= Microcon =

University of Exeter Science Fiction Society T-shirt logo designed by Kevin Clarke in 1982 for the first Microcon. The design features "Sluggy", the alien mascot of the original society. Photographed in 2008 by Steve Green and reproduced here with the artist's permission.

Microcon was an annual science fiction and fantasy convention, held annually at the University of Exeter in Exeter, Devon, England since 1982, usually over the first weekend in March. It was organised by the Exeter University Science Fiction and Fantasy Society.

==History and guest speakers==

- Microcon (12–13 March 1982): Lisa Tuttle
- Microcon II (5–6 February 1983): According to a contemporary report, there was no guest of honour at this event.

(As the numbering increased by five in just four years, it appears likely it jumped a digit during 1984 - 1986)

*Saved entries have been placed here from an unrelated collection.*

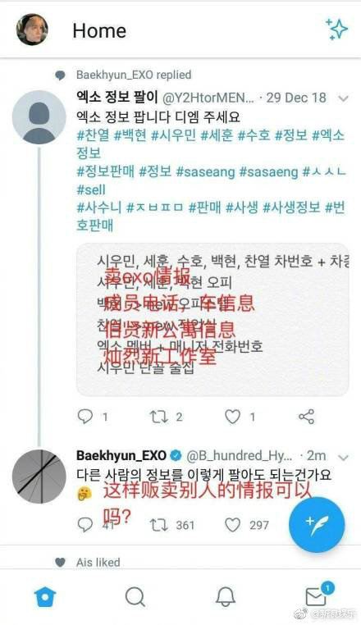Tap the sparkle top tweets icon

(336, 29)
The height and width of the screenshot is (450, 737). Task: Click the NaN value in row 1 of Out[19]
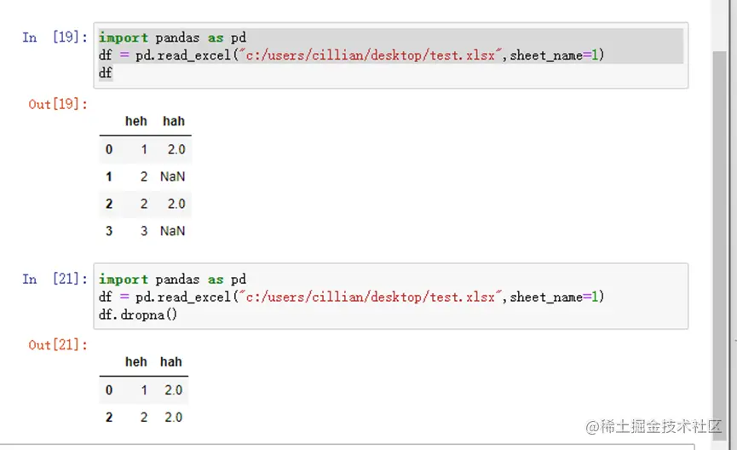pyautogui.click(x=172, y=176)
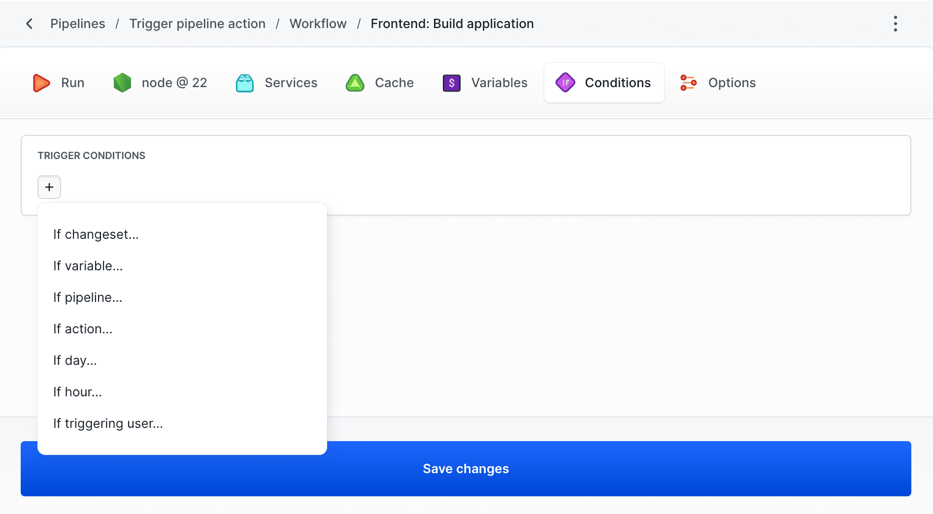Open the Workflow breadcrumb link

point(318,24)
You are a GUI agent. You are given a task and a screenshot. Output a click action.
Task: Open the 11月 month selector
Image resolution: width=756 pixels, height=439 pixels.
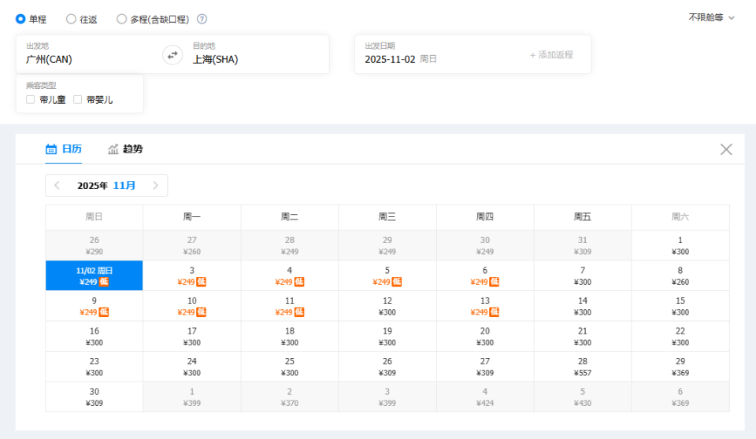pyautogui.click(x=124, y=186)
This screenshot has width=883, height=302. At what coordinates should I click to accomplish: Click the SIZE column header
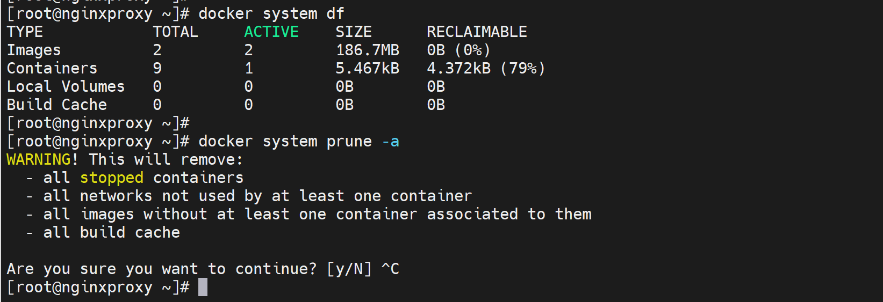[x=353, y=32]
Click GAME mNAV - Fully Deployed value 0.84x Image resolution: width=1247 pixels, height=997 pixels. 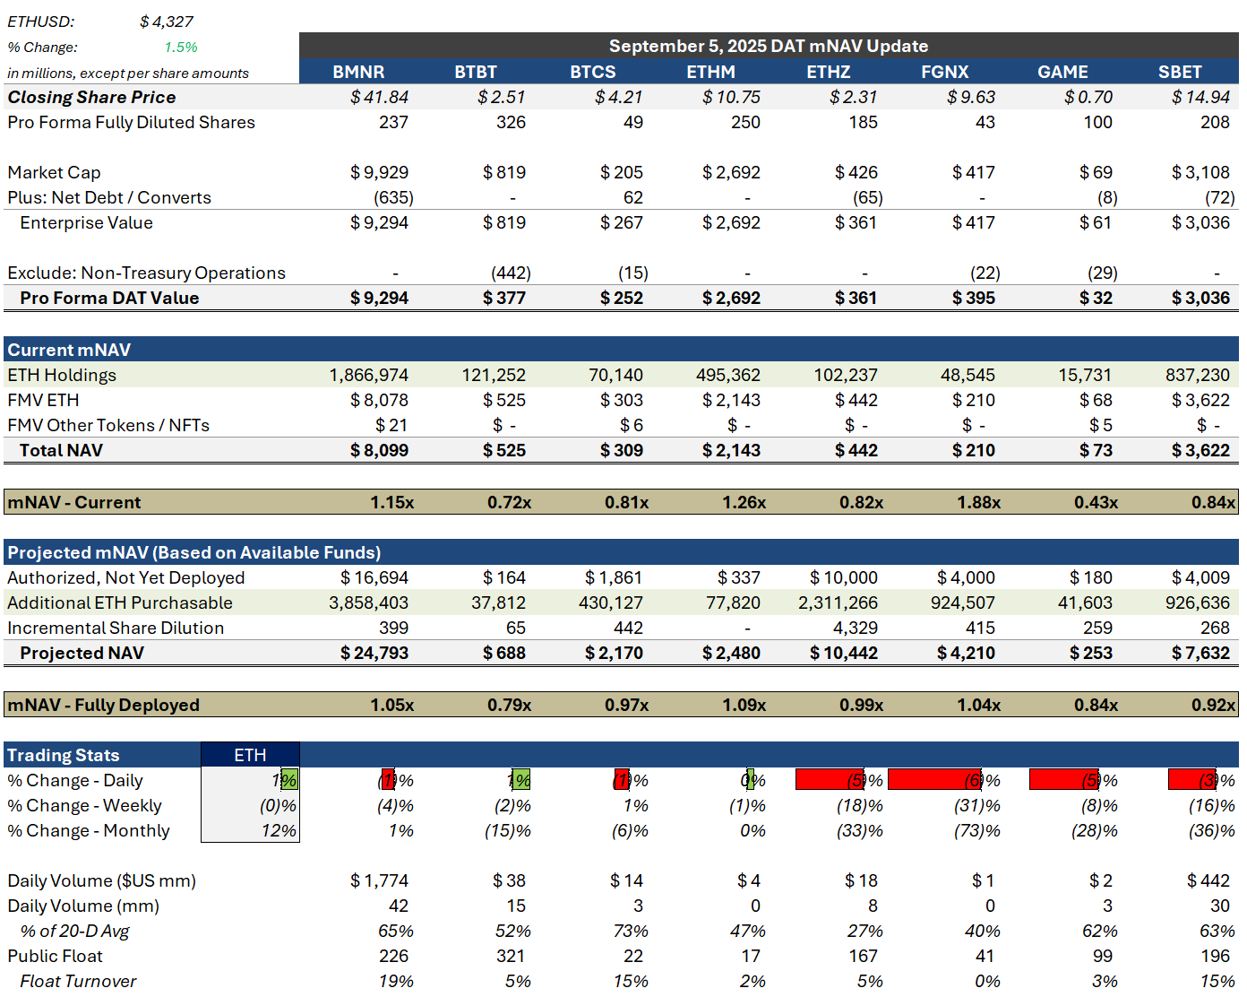[1096, 705]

- Microcon 7 (1987): Tom Shippey
- Microcon 8 (1988): Terry Pratchett, Iain Banks, Neil Gaiman, Dave Langford, Diana Wynne Jones, Colin Greenland, John Brunner, John Grant, Fox, Fay Sampson, Chris Bell
- Microcon 9 (1989): David V. Barrett, Adrian Cole, Storm Constantine, Mary Gentle, Fox, Colin Greenland, John Grant, Dave Langford, Pete Loveday, Terry Pratchett, Fay Sampson, Ron Tiner, Diana Wynne Jones
- Microcon 10 (1990)
- Microcon 11 (1991)
- Microcon 12 (29 February - 1 March 1992): John Brunner
- Microcon 13 (6–7 March 1993): Colin Greenland
- Microcon 14 (5–6 March 1994): Geoff Ryman, John Clute, John Grant, Colin Greenland, Stephen Marley, Richard Middleton
- Microcon 15 (4–5 March 1995): Ramsey Campbell
- Microcon 16 (2–3 March 1996): Diana Wynne Jones, Fay Sampson
- Microcon 17 (1–2 March 1997): Christopher Priest, Leigh Kennedy
- Microcon 18 (28 February - 1 March 1998): Brian Stableford
- Microcon 19 (6–7 March 1999): Dave Langford
- Microcon 20 (4–5 March 2000): Nick Redfern (originally planned to be Kim Newman, who apparently didn't receive the invitation)
- Microcon 21 (3–4 March 2001): Jon Courtenay Grimwood
- Microcon 22 (2–3 March 2002): Gwyneth Jones
- Microcon 23 (1–2 March 2003): Jasper Fforde
- Microcon 24 (6–7 March 2004): Geoff Ryman
- Microcon 25 (5-6 Mar 2005): Keith Brooke, Richard Freeman, Mags Halliday, Paul Hinder, Ben Jeapes, Mark Leyland, James Lovegrove, Fay Sampson, Nick Walters, Beth Webb, Lee Wood
- Microcon 26 (4–5 March 2006): Fay Sampson, Nick Walters, Christina Lake, Richard Freeman, Joanne Hall, Mark Leyland, Paul Cornell, Jasper Fforde
- Microcon 27 (3–4 March 2007): Jasper Fforde, Richard Freeman, Colin Harvey, Joanne Hall, Mark Leyland, Fay Sampson, Nick Walters
- Microcon 28 (1–2 March 2008): Pat Cadigan, Richard Freeman, Steve Green, Joanne Hall, Colin Harvey, Michelle Parslow, Nick Walters
- Microcon 29 (21–22 February 2009): Doug Bell, Val Cornish, Richard Freeman, Steve Green, Christina Lake, Mark Leyland, Fay Sampson, Nick Walters (Jasper Fforde had to cancel at the last minute)
- Microcon 30 (6–7 March 2010): Richard Freeman, Steve Green, Ben Jeapes, Joel Lane, Nick Walters (Alasdair Stuart had to cancel at the last minute)
- Microcon 2011 (5–6 March 2011): Mark Clapham, Richard Freeman, Joanne Hall, Colin Harvey, Beth Webb, Nick Walters
- Microcon 2012 (25–26 February 2012): Jasper Fforde, Richard Freeman, Steve Green, David A. Hardy, Philip Reeve, Nick Walters, Anneke Wills
- Microcon 2013 (23–24 February 2013): Teresa Derwin, Richard Freeman, Steve Green, Cheryl Morgan, Emma Newman, Kari Sperring and Nick Walters
- Microcon 2014: The event was cancelled due to difficulties obtaining funding.
- Microcon 2015 (7–8 February 2015): Guests included Teresa Derwin, Richard Freeman, Steve Green, Joanne Hall and Nick Walters

==Misnumbering==
Microcon's misnumbering in the mid-1980s (see above) was spotted during research for Steve Green's 2008 guest presentation.